Since becoming obsessed with aspies for freedom i have noticed that aspies and auties feel the same about non aspies and auties.
i think this is a wonderfull positive thing to be expressing, however i cant help but feel that we are all being stereotyped. i can empathise with your opinions,as i often feel the same, due to wanting to protect my little girl from the ignorance of the real world, i am also tryijng to teach her that everybody is different, and that she shouldnt insult people who seem different to her, after all everybody's opinion is just as important as the next person. (no matterhow strange)
so come on, we are not all as bad as you think.
iappologise if this comes accross as argumentative, i really do  not mean it to, i just feel slightly torn betwen the two sides.
this website has been like a breath of fresh air to me, and just when i thought nobody could tell me anything more than i already know about chloe, i have been made to see things from a completely different angle.

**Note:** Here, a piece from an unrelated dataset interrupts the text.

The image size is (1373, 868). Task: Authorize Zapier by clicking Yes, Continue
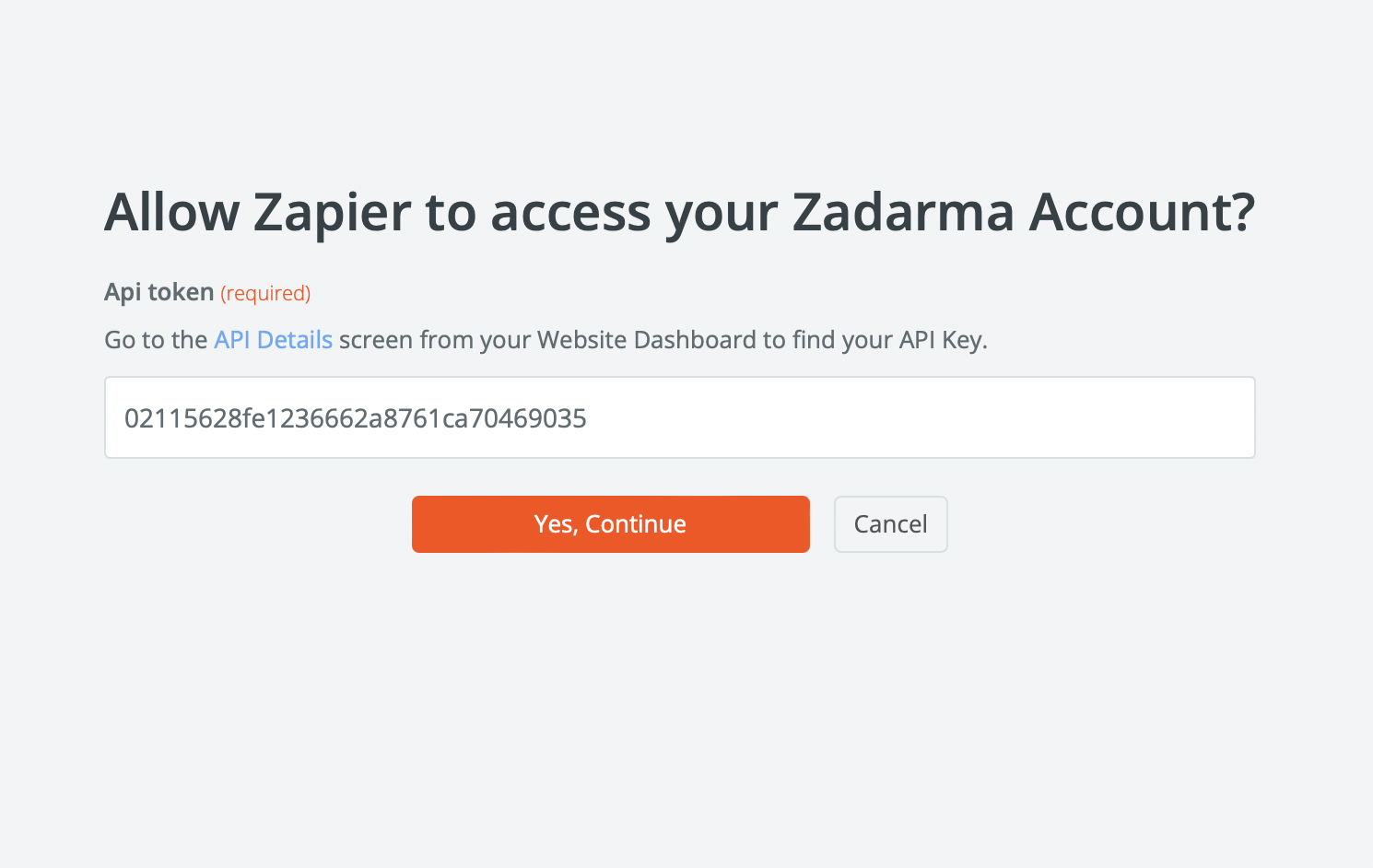(x=610, y=524)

thankyou.im sure you will be hearing from me in the near future as i have so many questions to ask.
I can understand what you mean, but you have to understand that people see AFF as a 'safe' place, where aspies can be aspies without being judged, and can talk about their difficulties and frustrations associated with living in a predominantly NT world. If you'd had a good experience, you wouldn't feel any need to post about it.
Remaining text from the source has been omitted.